* GIVEN INFORMATION *
━━━━━━━━━━━━━━━━━━━━

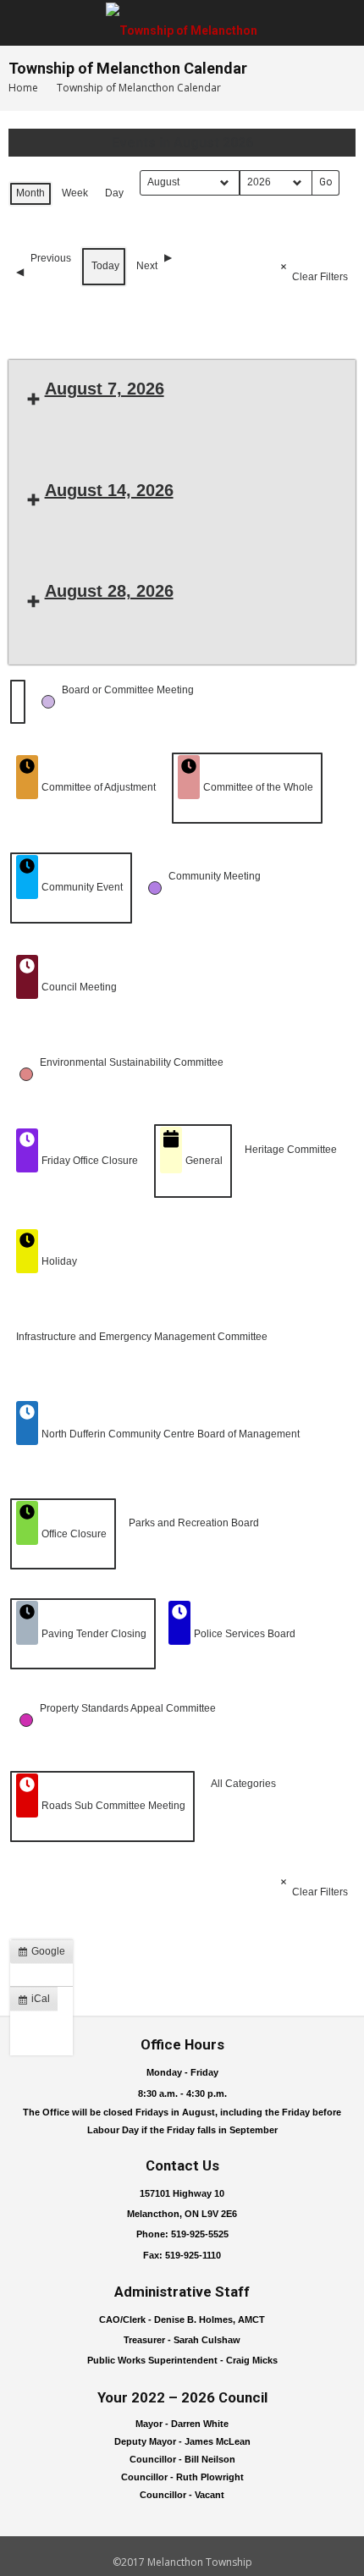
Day (114, 193)
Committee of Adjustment (98, 787)
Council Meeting (79, 987)
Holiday (59, 1261)
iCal (37, 2002)
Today (105, 266)
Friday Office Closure (89, 1161)
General (204, 1161)
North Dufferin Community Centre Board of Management (170, 1434)
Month (30, 193)
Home (23, 87)
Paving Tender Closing (93, 1634)
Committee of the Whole (258, 787)
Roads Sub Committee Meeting (113, 1806)
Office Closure (74, 1534)
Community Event (82, 887)
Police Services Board (244, 1634)
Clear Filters (320, 277)
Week (75, 193)
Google (45, 1954)
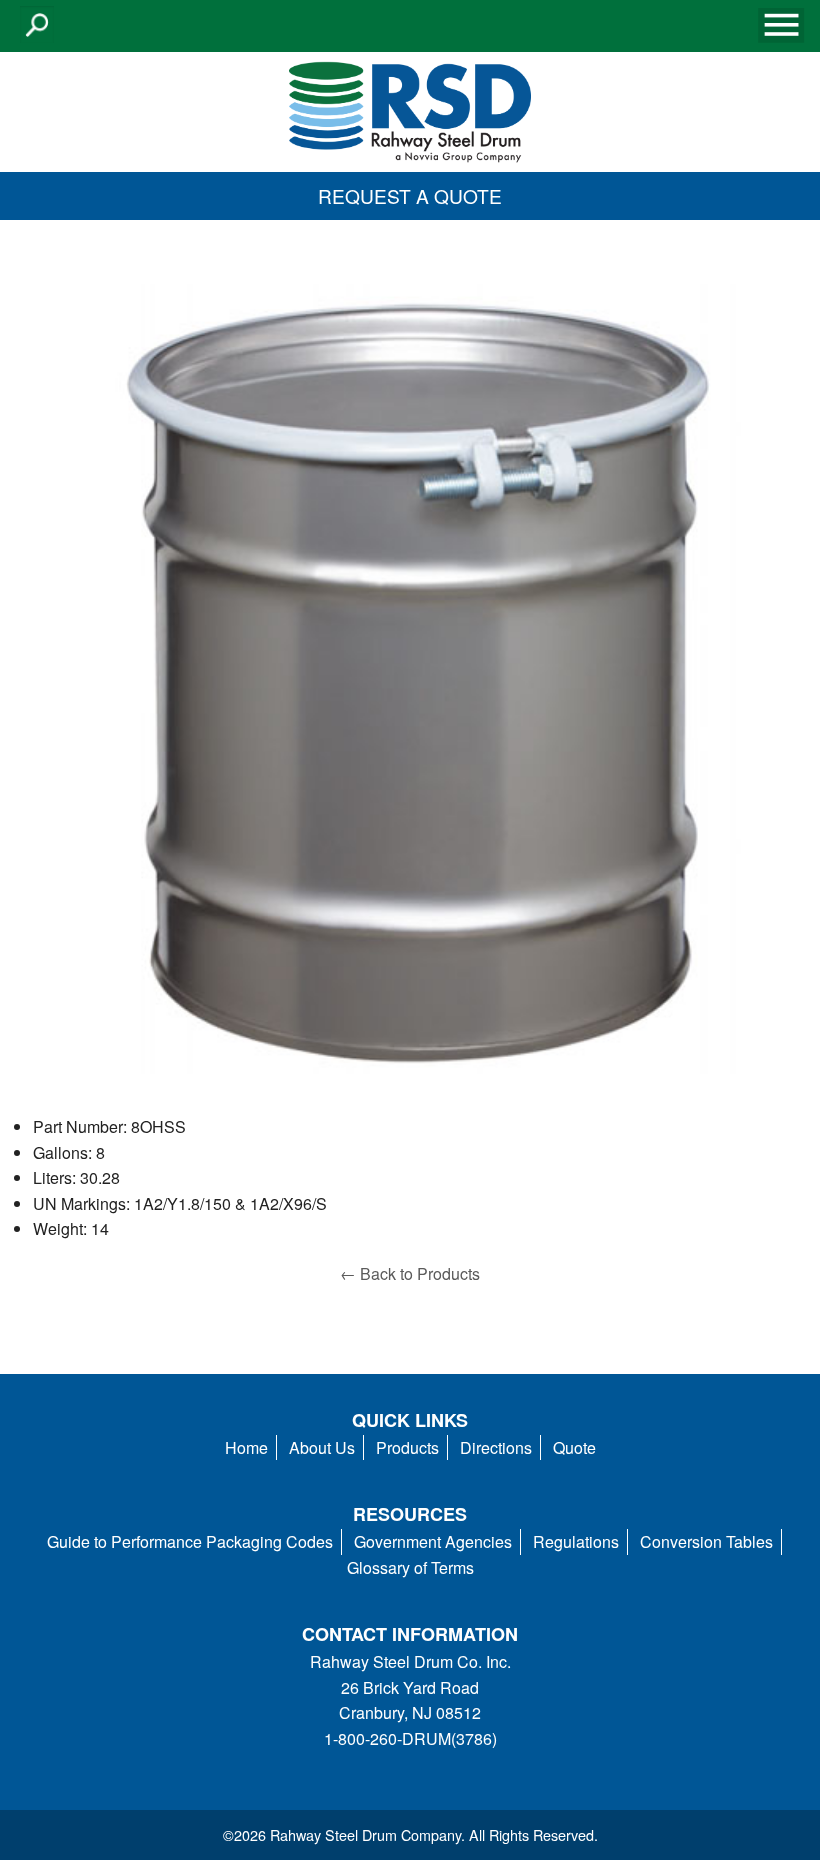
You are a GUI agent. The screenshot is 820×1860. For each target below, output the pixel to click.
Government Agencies (433, 1541)
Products (407, 1447)
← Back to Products (410, 1273)
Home (246, 1447)
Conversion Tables (706, 1541)
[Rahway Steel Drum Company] (410, 109)
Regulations (576, 1541)
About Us (322, 1447)
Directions (496, 1447)
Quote (574, 1447)
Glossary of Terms (410, 1567)
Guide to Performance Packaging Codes (190, 1541)
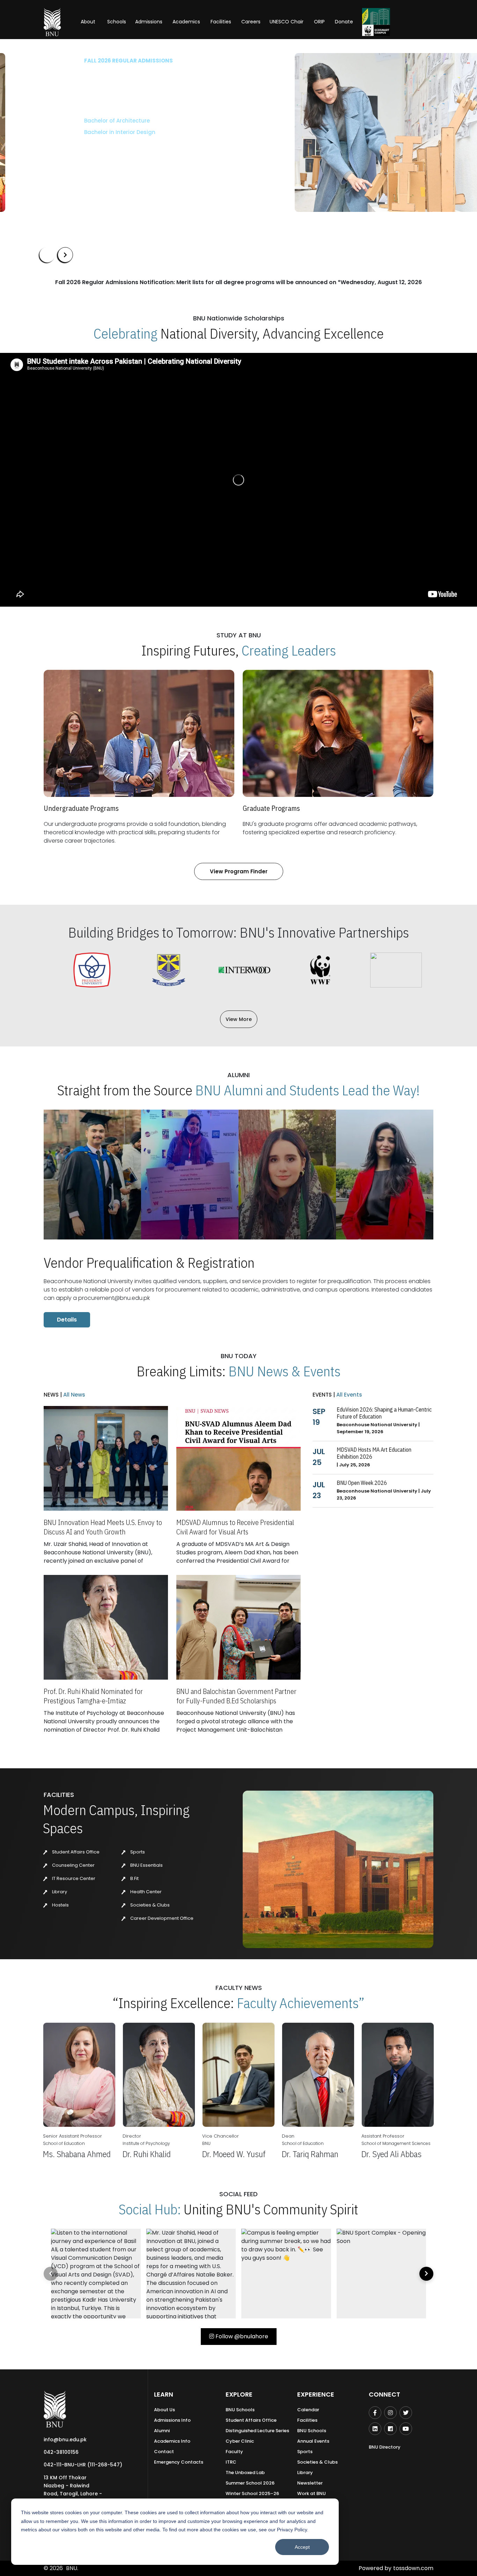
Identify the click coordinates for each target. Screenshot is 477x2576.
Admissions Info (172, 2420)
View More (239, 1019)
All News (73, 1394)
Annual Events (313, 2441)
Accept (302, 2547)
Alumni (162, 2430)
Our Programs (63, 153)
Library (59, 1891)
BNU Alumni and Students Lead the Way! (307, 1090)
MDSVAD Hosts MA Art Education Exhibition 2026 (374, 1453)
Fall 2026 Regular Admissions (83, 60)
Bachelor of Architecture (72, 120)
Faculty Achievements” (301, 2003)
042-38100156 (61, 2452)
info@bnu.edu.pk (65, 2439)
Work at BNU (311, 2493)
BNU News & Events (284, 1371)
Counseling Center (73, 1865)
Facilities (307, 2420)
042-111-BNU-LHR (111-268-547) (83, 2464)
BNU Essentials (146, 1865)
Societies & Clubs (149, 1905)
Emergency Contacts (178, 2462)
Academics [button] (186, 21)
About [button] (89, 21)
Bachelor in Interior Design (75, 132)
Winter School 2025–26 (252, 2493)
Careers (250, 21)
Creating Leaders (289, 650)
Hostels (60, 1905)
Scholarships (112, 153)
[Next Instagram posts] (426, 2274)
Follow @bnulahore (241, 2336)
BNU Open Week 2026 (362, 1482)
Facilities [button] (221, 21)
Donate (344, 21)
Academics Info (172, 2441)
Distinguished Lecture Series (257, 2430)
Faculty (234, 2451)
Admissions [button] (148, 21)
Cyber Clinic (240, 2441)
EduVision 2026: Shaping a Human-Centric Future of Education (384, 1413)
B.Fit (134, 1878)
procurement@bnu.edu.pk (114, 1298)
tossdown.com (413, 2568)
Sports (137, 1852)
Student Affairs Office (75, 1852)
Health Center (145, 1891)
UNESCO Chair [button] (286, 21)
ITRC (231, 2462)
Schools (116, 21)
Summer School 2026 (250, 2483)
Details (67, 1320)
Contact (164, 2451)
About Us (164, 2409)
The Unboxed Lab (245, 2472)
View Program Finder (238, 871)
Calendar (308, 2409)
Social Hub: (150, 2209)
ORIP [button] (319, 21)
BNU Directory (385, 2447)
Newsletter (310, 2483)
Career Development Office (161, 1918)
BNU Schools (240, 2409)
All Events (348, 1394)
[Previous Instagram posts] (51, 2274)
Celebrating (125, 333)
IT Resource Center (73, 1878)
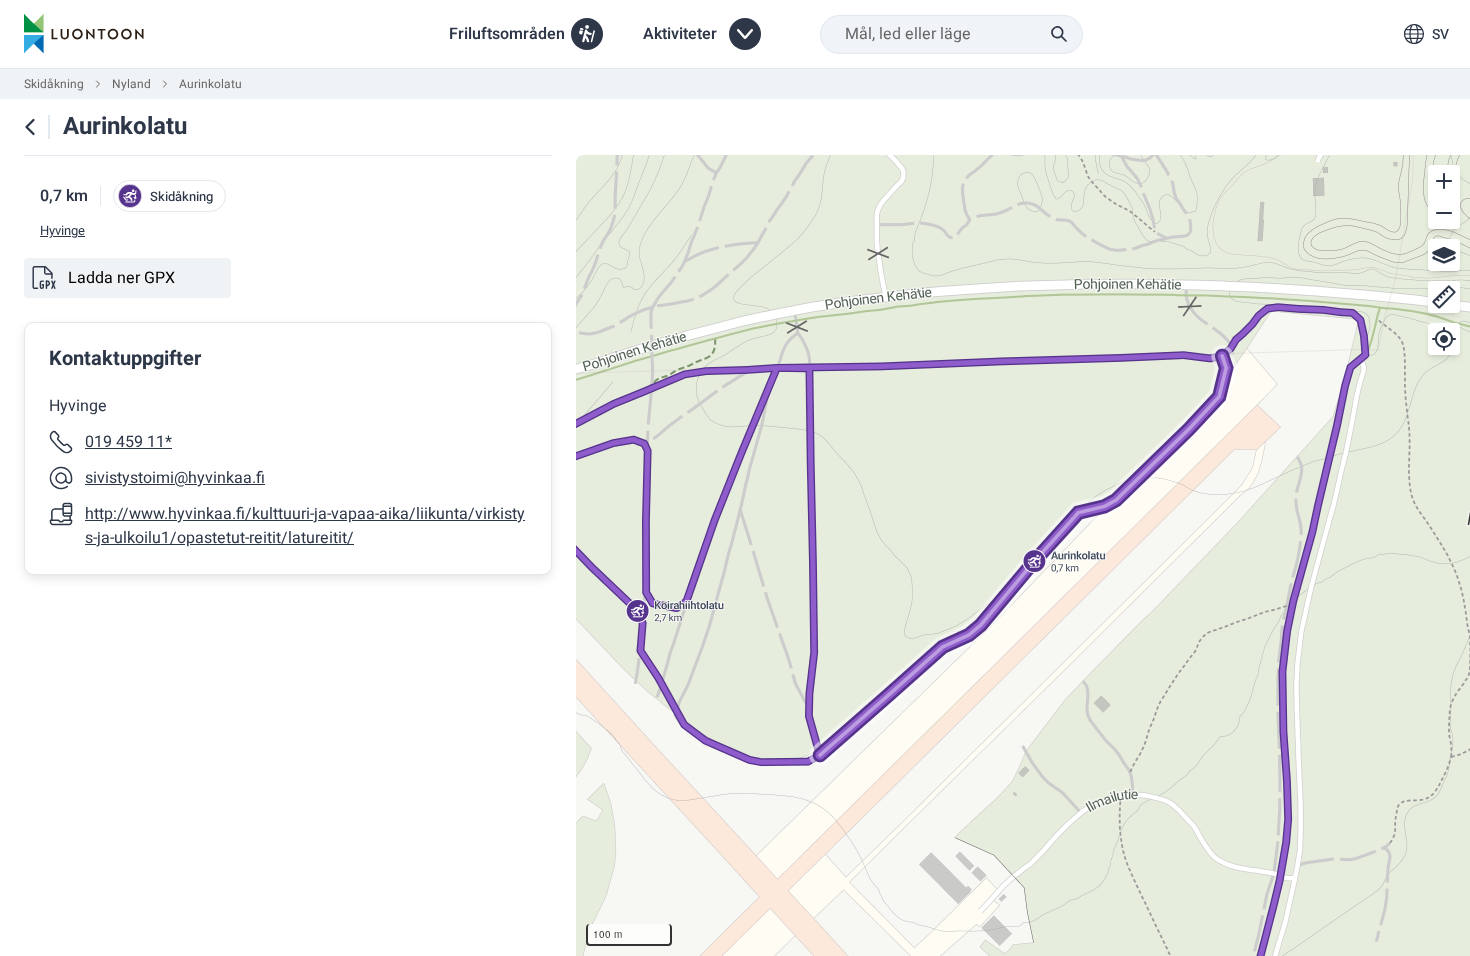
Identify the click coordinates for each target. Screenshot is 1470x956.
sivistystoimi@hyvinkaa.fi (175, 478)
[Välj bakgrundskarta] (1444, 255)
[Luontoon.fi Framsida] (84, 34)
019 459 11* (128, 442)
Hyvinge (62, 231)
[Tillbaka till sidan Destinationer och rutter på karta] (30, 127)
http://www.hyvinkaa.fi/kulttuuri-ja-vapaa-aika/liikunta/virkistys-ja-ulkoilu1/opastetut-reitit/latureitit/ (305, 526)
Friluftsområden (507, 34)
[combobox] (951, 34)
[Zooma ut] (1444, 213)
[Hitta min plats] (1444, 339)
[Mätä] (1444, 297)
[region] (1023, 555)
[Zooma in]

━━━━━━━━━━━━━━━━━━━━

* PROBLEM TO SOLVE *
Work out how many lines of the data include the word "hyvinkaa", and write that number alone.

* ANSWER FOR THE TASK *
2